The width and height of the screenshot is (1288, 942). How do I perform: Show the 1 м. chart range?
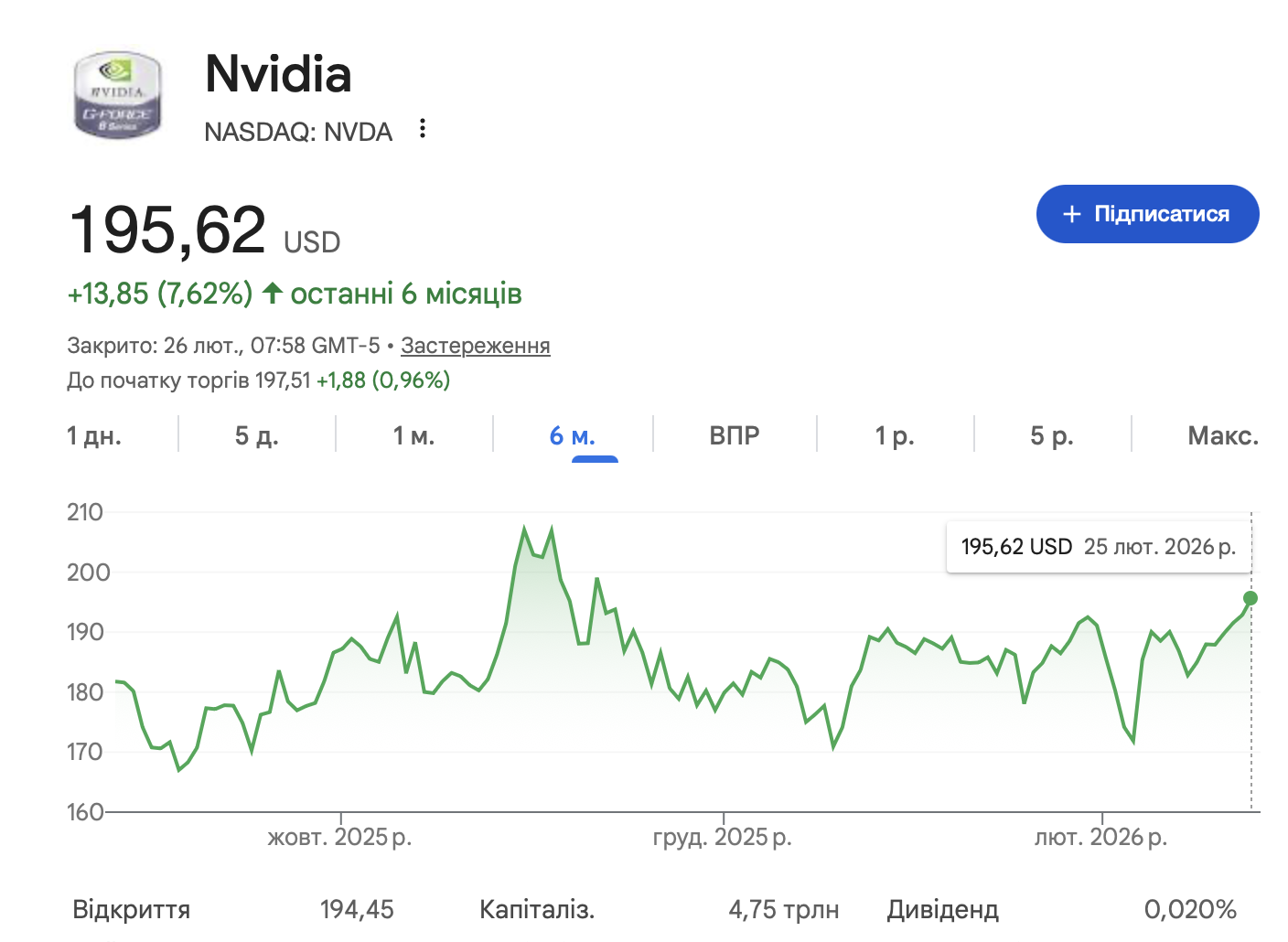[x=414, y=435]

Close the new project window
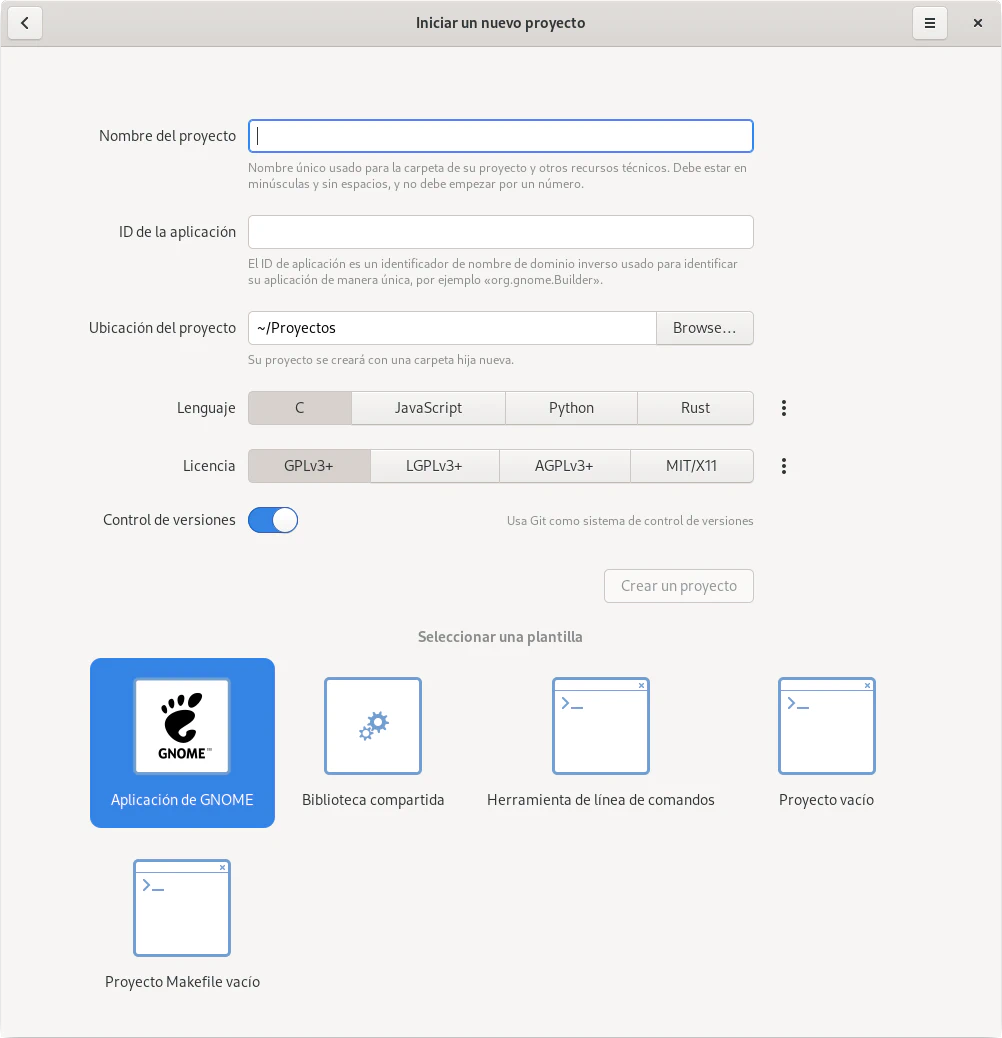[978, 23]
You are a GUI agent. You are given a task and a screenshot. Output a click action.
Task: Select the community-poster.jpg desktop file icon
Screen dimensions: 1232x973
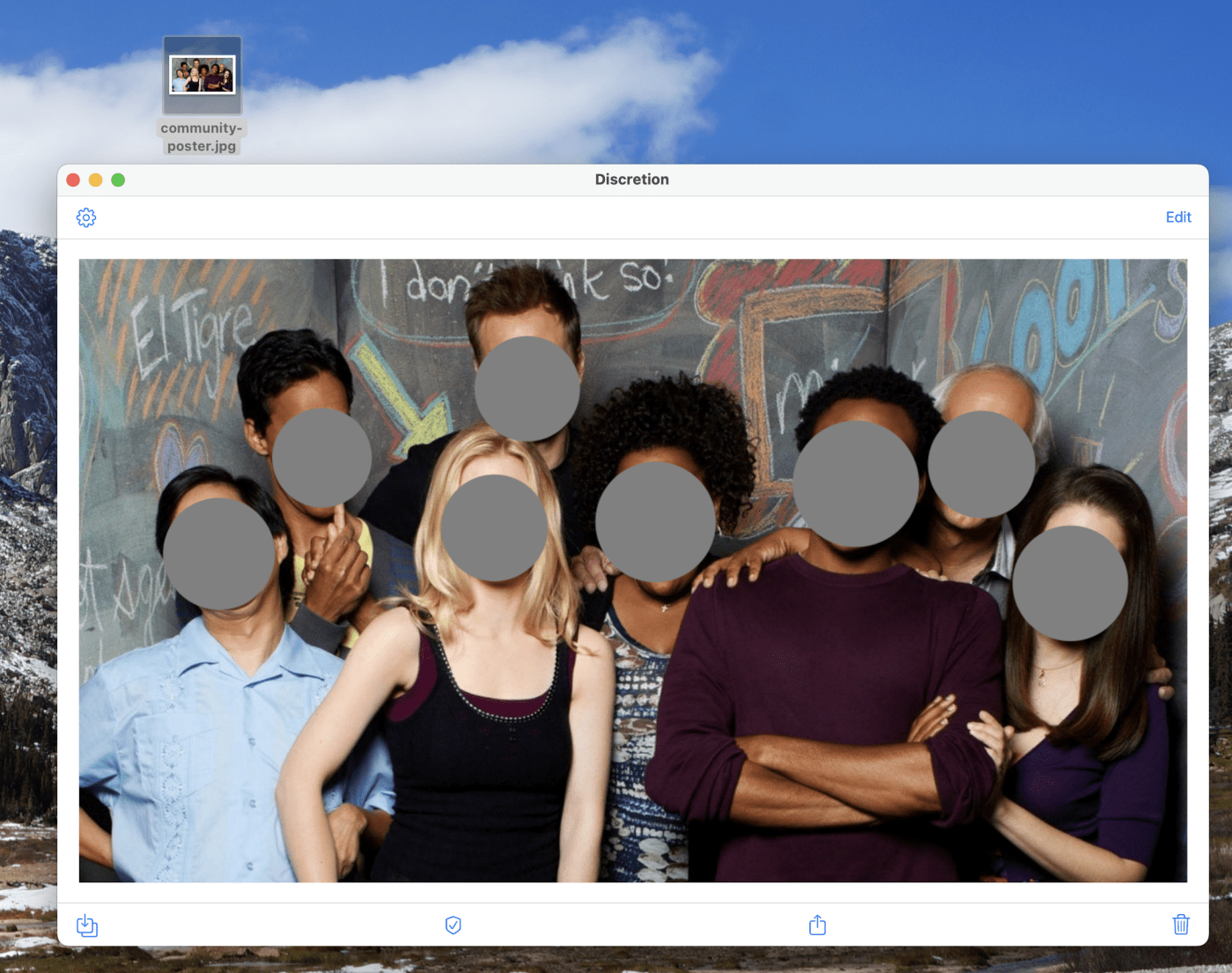(x=202, y=75)
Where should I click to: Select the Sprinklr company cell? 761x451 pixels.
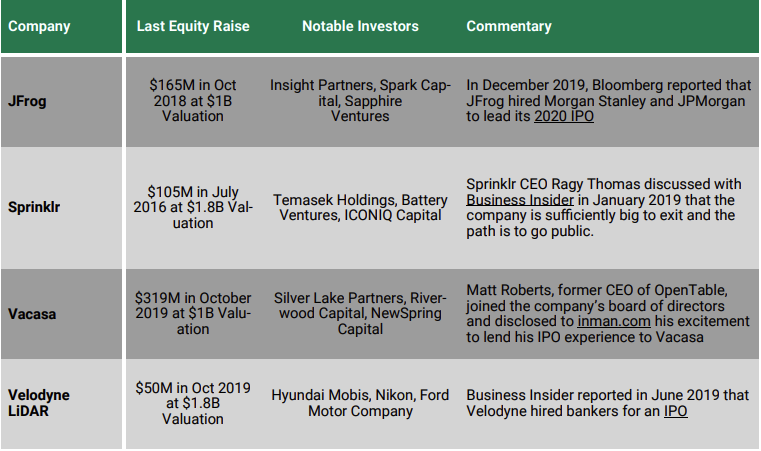62,208
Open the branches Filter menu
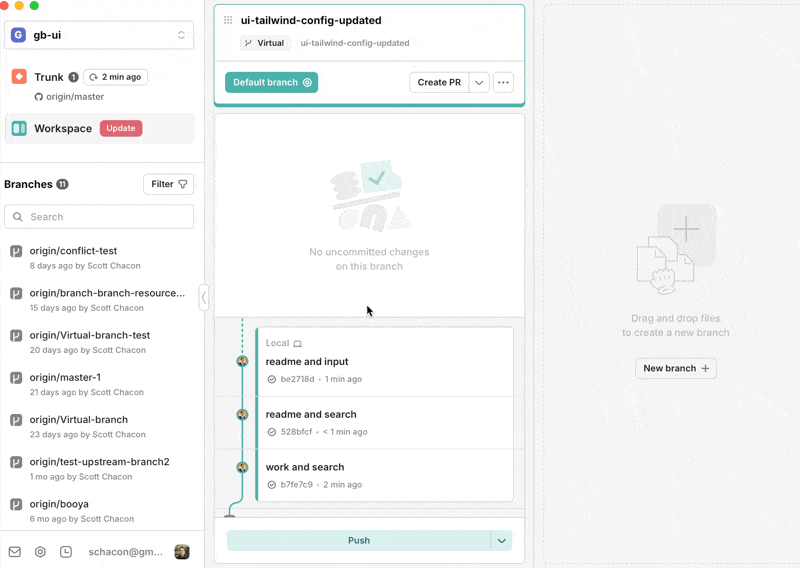 coord(169,184)
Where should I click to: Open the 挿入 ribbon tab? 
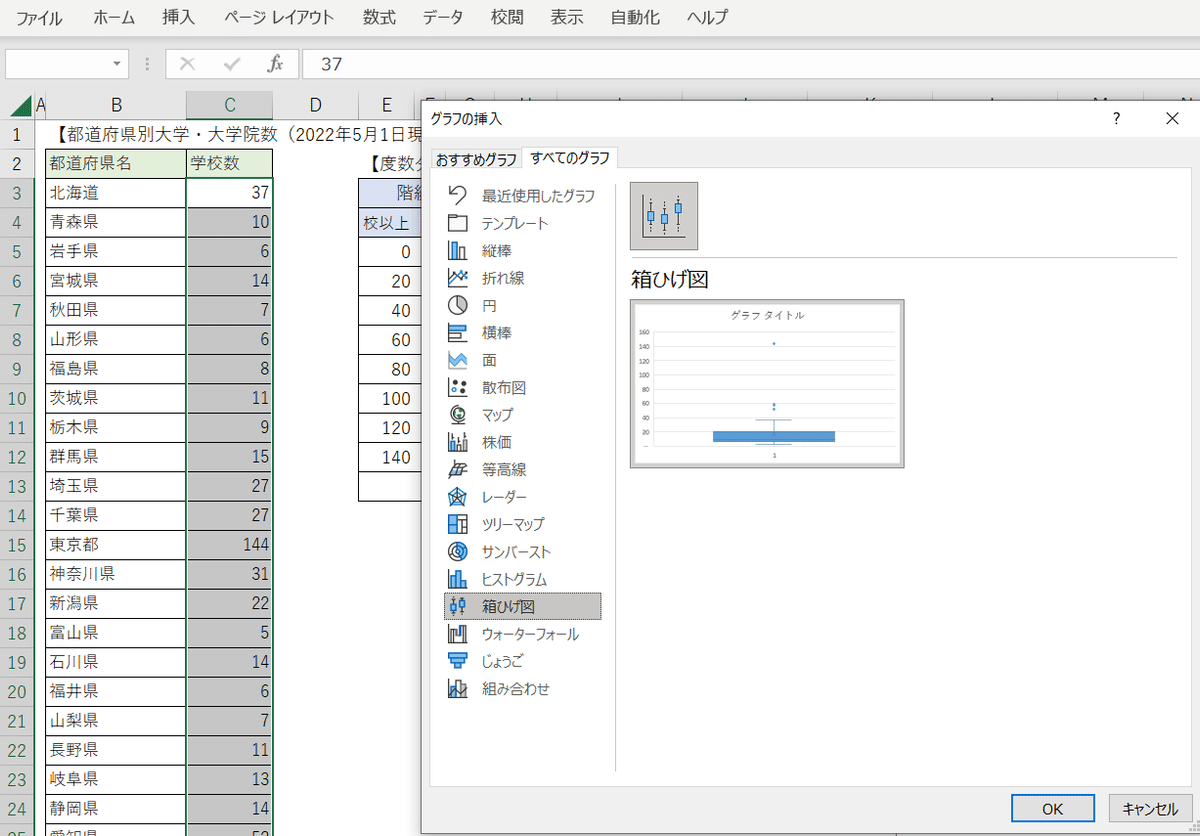point(179,18)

┄┄┄┄┄┄┄┄┄┄

The pictures stay out; please reproduce everything else in the entries exactly.

• Response to this exercise
The width and height of the screenshot is (1288, 942). How do I perform: Show the 1 м. chart range?
[x=414, y=435]

Close the new project window
[978, 23]
You are a GUI agent. You are given a task and a screenshot. Output a click action.
Task: Select the community-poster.jpg desktop file icon
Screen dimensions: 1232x973
(x=202, y=75)
Where should I click to: Select the Sprinklr company cell? 761x451 pixels.
62,208
Open the branches Filter menu
 coord(169,184)
Where should I click to: Open the 挿入 ribbon tab? 
point(179,18)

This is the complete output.